By making it incredibly easy to leave these compliments for people (you don’t need to navigate to a separate page to do so, which doesn’t interrupt what you’re doing), users don’t have to think much about making a connection with somebody. The pre-written messages in the text boxes are generally funny enough to be used without changing, so the complimenter doesn’t need to take time to come up with their own words. From personal experience, a decently written review receives compliments quickly, which encourages more reviewing.
Another highly effective means of encouraging social interaction is the Elite Status.

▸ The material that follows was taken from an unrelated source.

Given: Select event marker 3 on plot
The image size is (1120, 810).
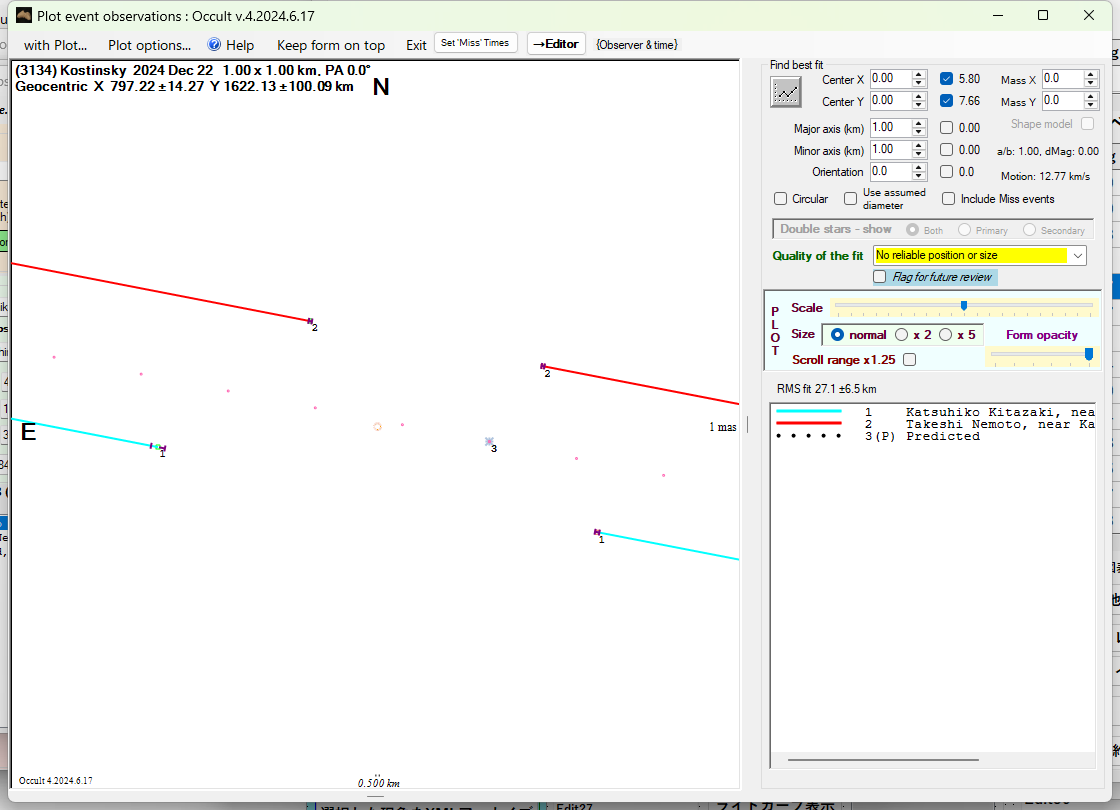Looking at the screenshot, I should (x=489, y=441).
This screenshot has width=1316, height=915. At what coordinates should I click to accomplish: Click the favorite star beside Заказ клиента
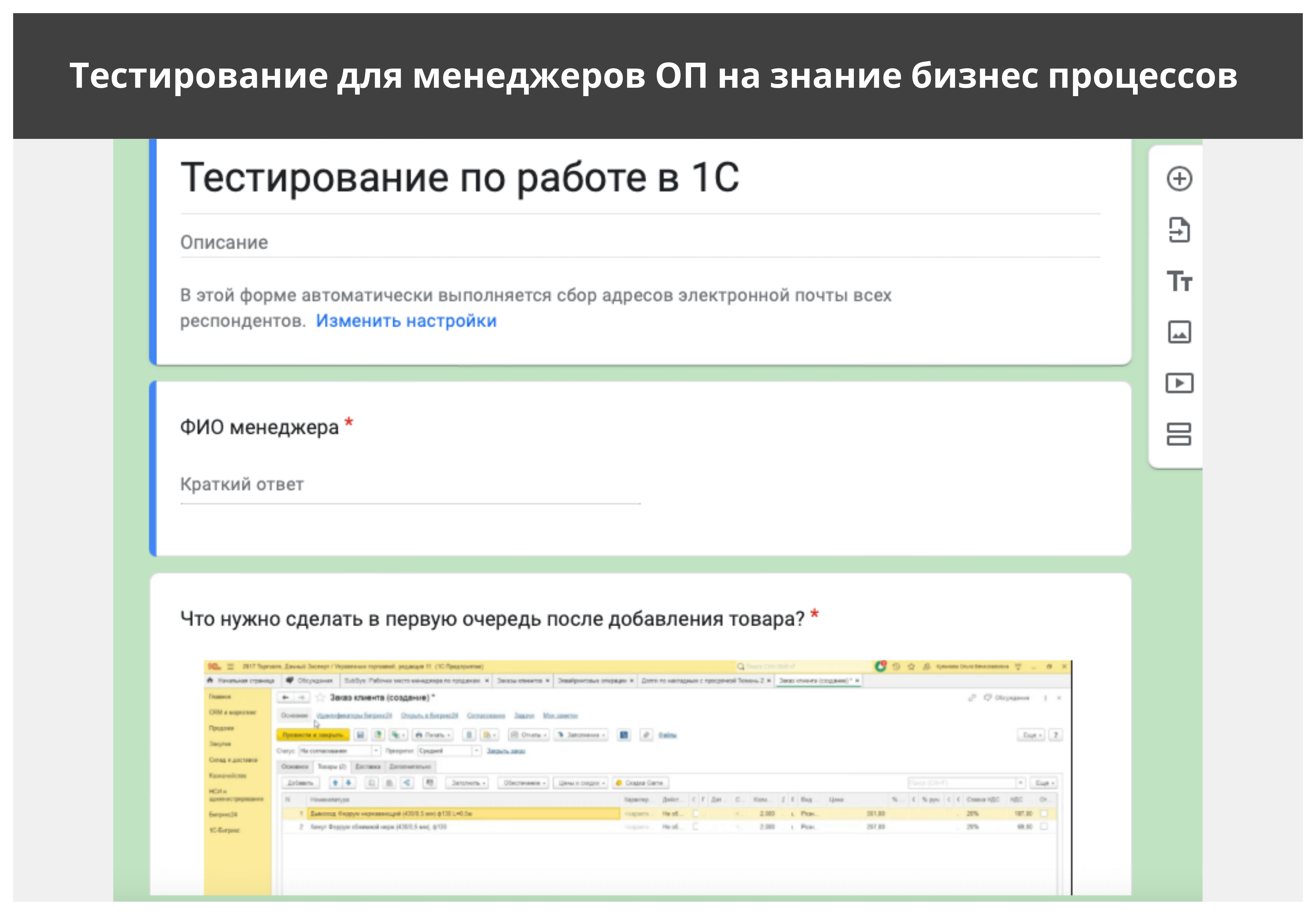pos(320,698)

Prolific members of the Yelp community are rewarded with “Elite” status. Elite status carries with it 3 perks – a special “Elite” badge that is visible on the member’s profile, a Yelp Elite shirt, and invitations to Yelp Elite parties. The last is by far the most important of the rewards. Yelp takes it’s most prolific members, gives them free food and booze, and puts them in a room to socialize. At these events, members get to know each other in person. When they leave these events, they keep in touch with each other – through Yelp.
Elite status is rewarded based on a number of criteria, including how helpful the member has been to other members. This system directly rewards members who’ve reached out to contact others.
A third trick Yelp uses to encourage socializing is local fame. The best example of this is the Review Of The Day. Every day, one review is selected to be the Review of The Day. This is posted front and center on the main page of the site, and is guaranteed to attract attention and compliments to the reviewer’s profile. The potential to receive Review Of The Day, and the fame that comes with it, encourages members to write more reviews, and to write more entertaining reviews.
Local fame is also evident in the weekly newsletter emails that Yelp sends out. Each one has a theme (last weeks was “hotdogs around L.A.”, the week before was “best places to buy used clothes”). These are filled with names of members, such as “Yelper BabyFace prefers to get his hot dogs at Pinks”, so an active member may find themselves being specifically mentioned in front of the yelp community. This has the same effect as the Review Of The Day.
Yelp also has a standard message board set up, with various categories for members to post in. It’s a very active board, but the most surprising are the Unofficial Yelp Events, or UYE, postings. These are calls for Yelpers to get together in real life, but aren’t being organized by the Yelp site. This means that the socializing that has begun on the Yelp site with casual compliments has spilled over in to real life relationships.
The previously mentioned means of social encouragement are all obvious, active methods – they’re noticeable to the user as methods to encourage socializing, and they require some form of special action to use. Yelp has an incredibly powerful passive method to encourage socializing, too - It is an incredibly useful site with a self selecting community. The first means that there is a reason beyond socializing to use the site. The second means that that the reviews that people read are generally well written, and encourage people to stick around the site.
The community is self selecting because, in order to be active in Yelp, you have to be willing to write a review that is going to be publicly visible. I have yet to find a Yelp review that is mired in “L33t SP34K”. By maintaining this level of discourse, people aren’t scared away by idiosyncratic language.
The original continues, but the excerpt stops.